We’ll also track the computer IDs we’ve already processed. I picked a hash set due to good lookup performance.

private HashSet<int> processedComputerIds = new ...;

Then we write a method which parses a given line, looks up the existing record, creates one if it doesn’t exist, and increases the tally accordingly.

private void ParseLine(string[] row)
{
    int computerId = Convert.ToInt32(row[0]);
    int userId = Convert.ToInt32(row[1]);
    int applicationId = Convert.ToInt32(row[2]);
    string computerType = row[3];

    // Skip unrelated application IDs
    if(applicationId != 374)
        return;

    // Skip already processed computer Ids
    if(processedComputerIds.Contains(computerId))
        return;

    processedComputerIds.Add(computerId);

    // Check for existing record
    UserMachineCount userRecord;
    if(!userMachineCounts.TryGetValue(userId, out userRecord))
    {
        // If it doesn't exist, create it
        userRecord = new UserMachineRecord(userId);
        userMachineCounts.Add(userId, userRecord);
    }

    // Increment the correct tally
    switch(computerType.ToUpper())
    {
        case "DESKTOP":
            userRecord.DesktopCount++;
            break;
        case "Laptop":
            userRecord.LaptopCount++;
            break;
        default:
            // Maybe throw an exception? Or do nothing?
    }
}

This means that you can reduce your computational complexity and memory footprint significantly, as you now only need to process your input file one row at a time, and you only store the information that you will actually use.


Tying it all together

From here, calculating the grand sum of licenses is actually really easy:

int totalLicenses = userMachineCounts.Values.Sum(userRecord=> CountRequiredLicenses(userRecord.DesktopCount, userRecord.LaptopCount));

In human readable terms, we calculate the CountRequiredLicenses output for each record, and sum them together.


Smaller review points

  • Parsing a CSV is a problem that has been solved many times over, and it has more edge cases than you’ve accounted for. Unless your teacher told you to not bother, it’s generally better to use an existing CSV parsing library so you don’t have to reinvent the wheel.
  • I already implicitly touched on this in the previous explanation, but you forgot to account for situations where a given user owns more than one desktop or more than two laptops. You’re using contains logic, and you’re not accounting for how many of a given type there are.
  • Good use of the IEqualityComparer, but arguably overkill here. You’re only going to use it once, so it’s not very ripe for making reusable.
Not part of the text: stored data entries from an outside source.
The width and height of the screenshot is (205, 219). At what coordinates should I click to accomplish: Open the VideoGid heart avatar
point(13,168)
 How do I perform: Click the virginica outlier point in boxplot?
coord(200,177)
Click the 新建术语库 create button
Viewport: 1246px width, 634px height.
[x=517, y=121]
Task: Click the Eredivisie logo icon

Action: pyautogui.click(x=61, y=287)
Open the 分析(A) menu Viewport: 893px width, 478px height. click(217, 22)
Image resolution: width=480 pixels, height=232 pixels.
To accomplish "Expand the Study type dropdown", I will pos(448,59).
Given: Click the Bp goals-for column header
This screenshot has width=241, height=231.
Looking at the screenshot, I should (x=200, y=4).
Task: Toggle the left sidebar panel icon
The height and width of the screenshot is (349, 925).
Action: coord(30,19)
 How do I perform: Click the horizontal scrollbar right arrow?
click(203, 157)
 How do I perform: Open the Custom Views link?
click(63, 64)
Good exercise though.
  • This is not your fault, but the premise makes it ambiguous what to do if two duplicate records (same computerID) exist but contradict one another (different user id, application id or computer type). This raises a potential red flag in your equality logic.
    • I would argue that computer equality should be done solely on computerID, and any conflict between the other columns should either raise an exception or have some implemented fallback logic to handle these kinds of contradictions.
  • You’ve hardcoded your logic for application ID 374. It’s not hard to parametrize this, and it would make a lot of sense to be able to choose the application for which to count the licenses.
  • ContainsComputerType is reinventing what LINQ’s Any() can already do for you. It’s not a bad implementation but it’s rather unnecessary to make it from scratch.